La cour d’appel a considéré le licenciement sans cause réelle et sérieuse mais a refusé de reconnaître la nullité, au motif que l’article L. 1132-3-3 du code du travail n’était pas applicable aux faits de l’espèce et qu’il n’existait donc aucun texte permettant d’obtenir cette nullité.
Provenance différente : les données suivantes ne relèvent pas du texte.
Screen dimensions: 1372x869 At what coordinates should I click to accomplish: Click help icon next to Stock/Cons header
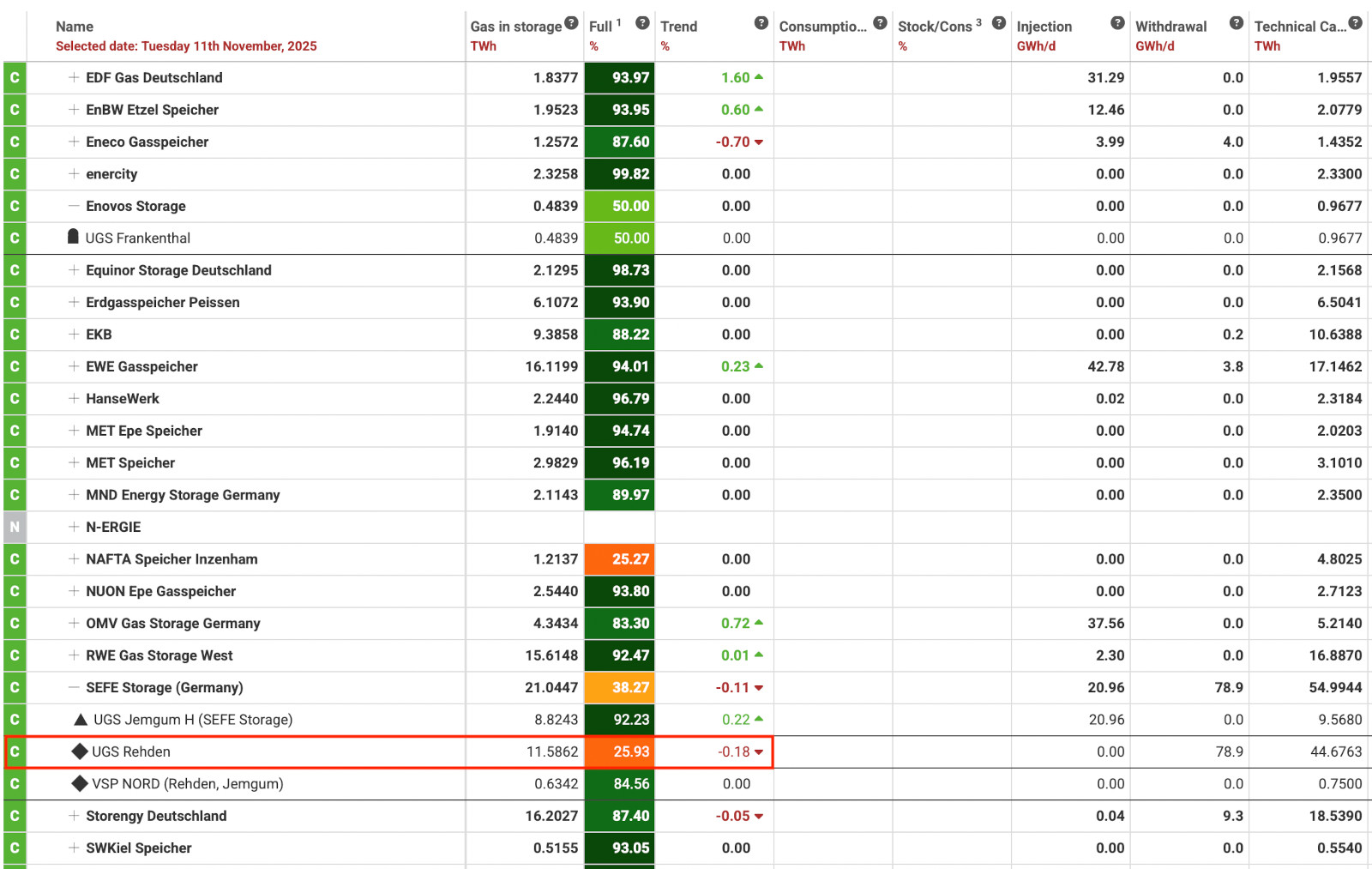pos(999,23)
La chambre sociale confirme la solution s’agissant de l’absence de cause réelle et sérieuse, en rappelant que « le fait pour un salarié de porter à la connaissance du procureur de la République des faits concernant l’entreprise qui lui paraissent anormaux, qu’ils soient au non susceptibles de qualification pénale, ne constitue pas en soi une faute ». Elle casse toutefois l’arrêt sur la question de la nullité du licenciement. Elle estime en effet, au visa de l’article 10, § 1, de la de la Convention européenne des droits de l’homme, qu’« en raison de l’atteinte qu’il porte à la liberté d’expression, en particulier au droit pour les salariés de signaler les conduites ou actes illicites constatés par eux sur leur lieu de travail, le licenciement d’un salarié prononcé pour avoir relaté ou témoigné, de bonne foi, de faits dont il a eu connaissance dans l’exercice de ses fonctions et qui, s’ils étaient établis, seraient de nature à caractériser des infractions pénales, est frappé de nullité ».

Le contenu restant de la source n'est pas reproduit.